Exercise goal:
The finished copy must match the records exactly, except that it contains no pictures.

───── Exercise material ─────

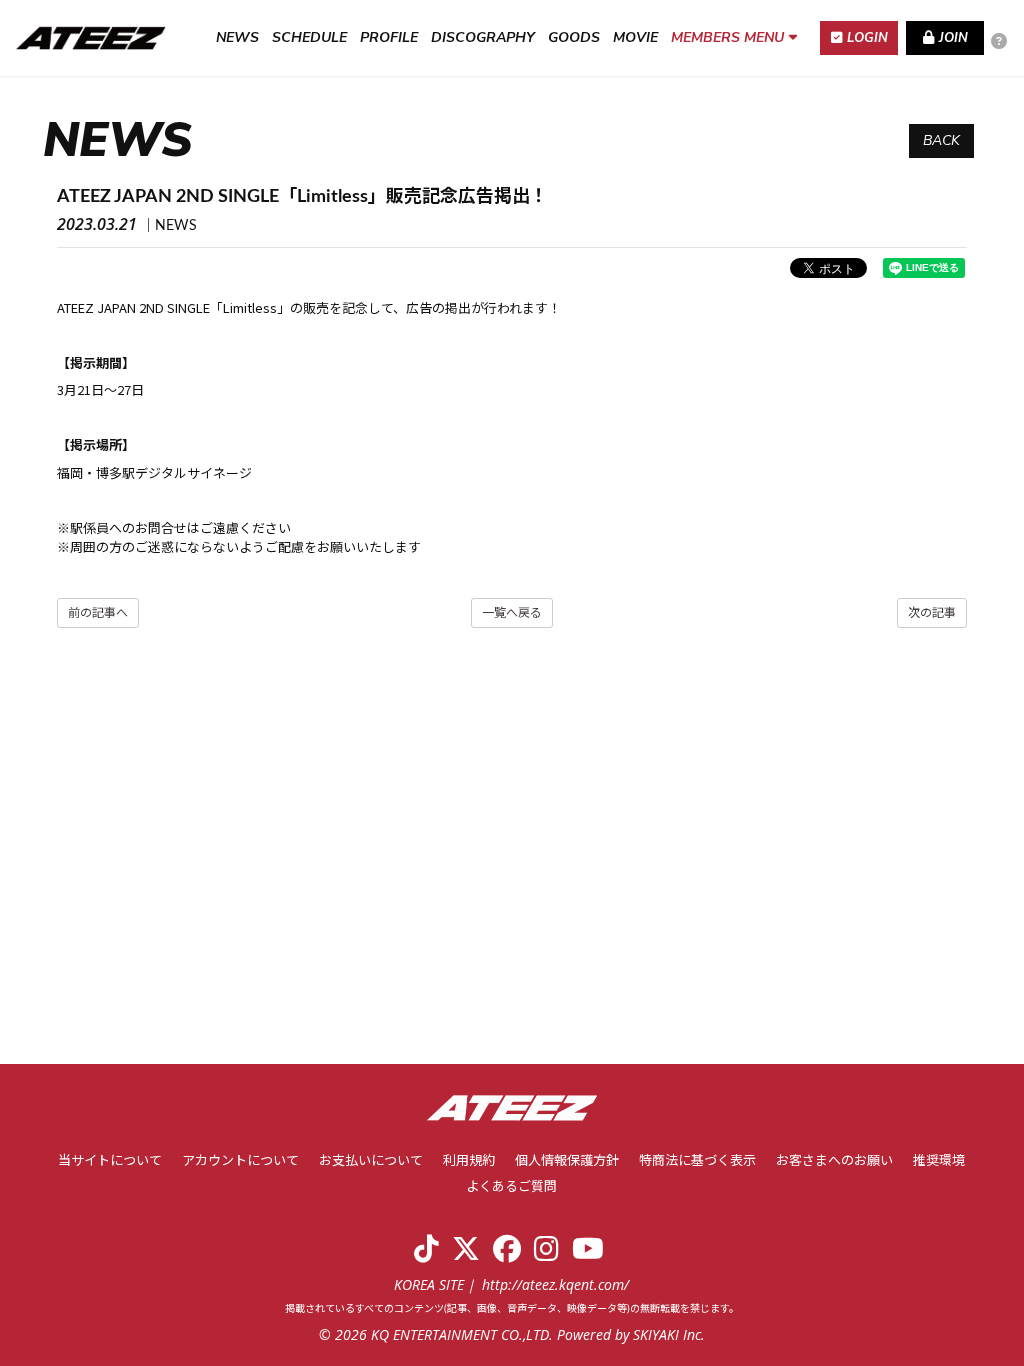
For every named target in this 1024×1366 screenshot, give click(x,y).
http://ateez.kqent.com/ (555, 1284)
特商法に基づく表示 (697, 1161)
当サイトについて (110, 1161)
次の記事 (932, 613)
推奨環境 (939, 1161)
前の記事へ (98, 613)
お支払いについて (371, 1161)
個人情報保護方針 (567, 1161)
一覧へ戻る (512, 613)
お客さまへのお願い (834, 1161)
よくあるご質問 (511, 1187)
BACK (941, 140)
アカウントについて (240, 1161)
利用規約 (469, 1161)
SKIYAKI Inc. (669, 1334)
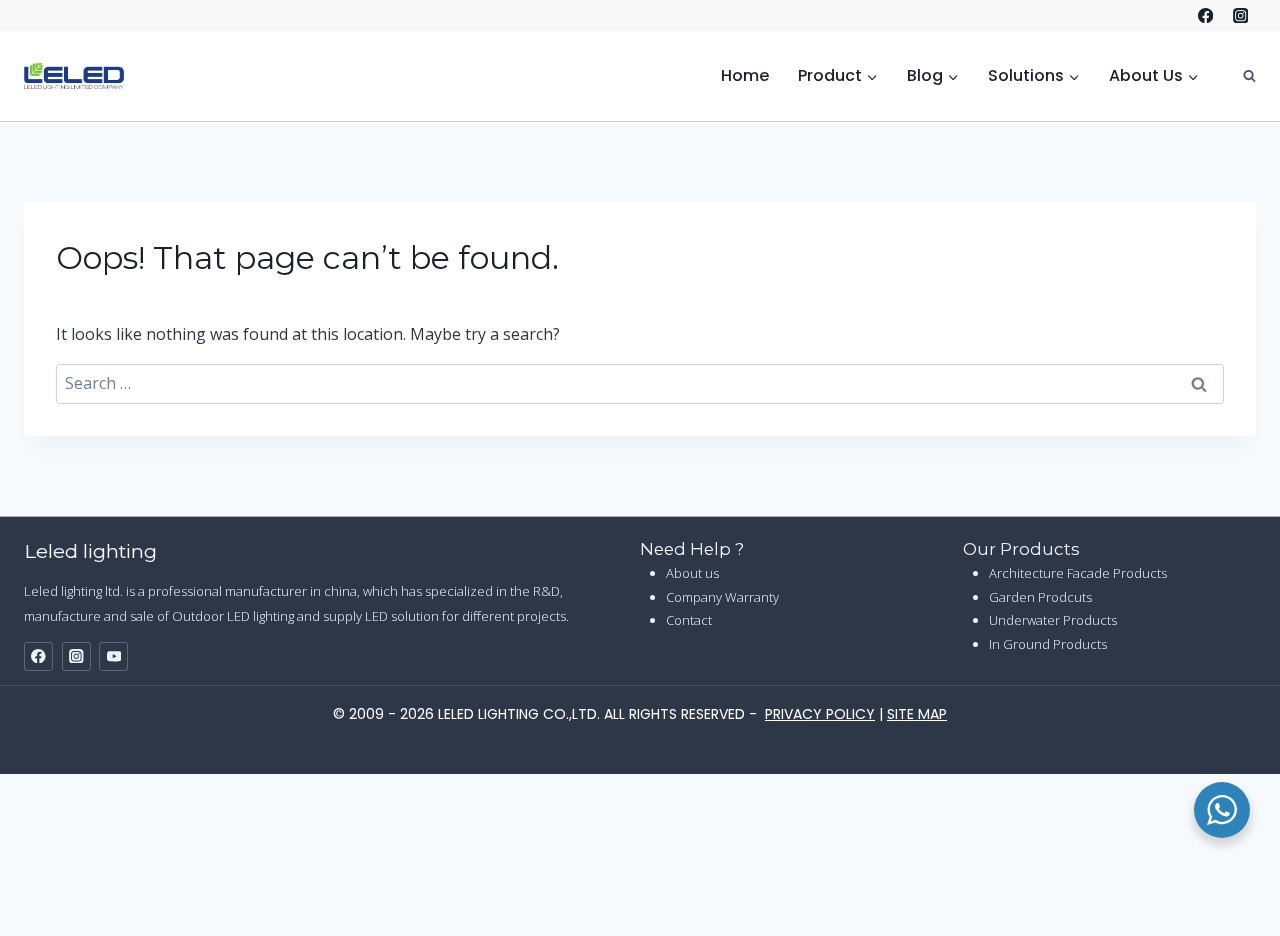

─────

Completed exercise:
For every named target in this 1024×1366 screenshot, give click(x,y).
http://ateez.kqent.com/ (555, 1284)
特商法に基づく表示 (697, 1161)
当サイトについて (110, 1161)
次の記事 (932, 613)
推奨環境 (939, 1161)
前の記事へ (98, 613)
お支払いについて (371, 1161)
個人情報保護方針 (567, 1161)
一覧へ戻る (512, 613)
お客さまへのお願い (834, 1161)
よくあるご質問 (511, 1187)
BACK (941, 140)
アカウントについて (240, 1161)
利用規約 (469, 1161)
SKIYAKI Inc. (669, 1334)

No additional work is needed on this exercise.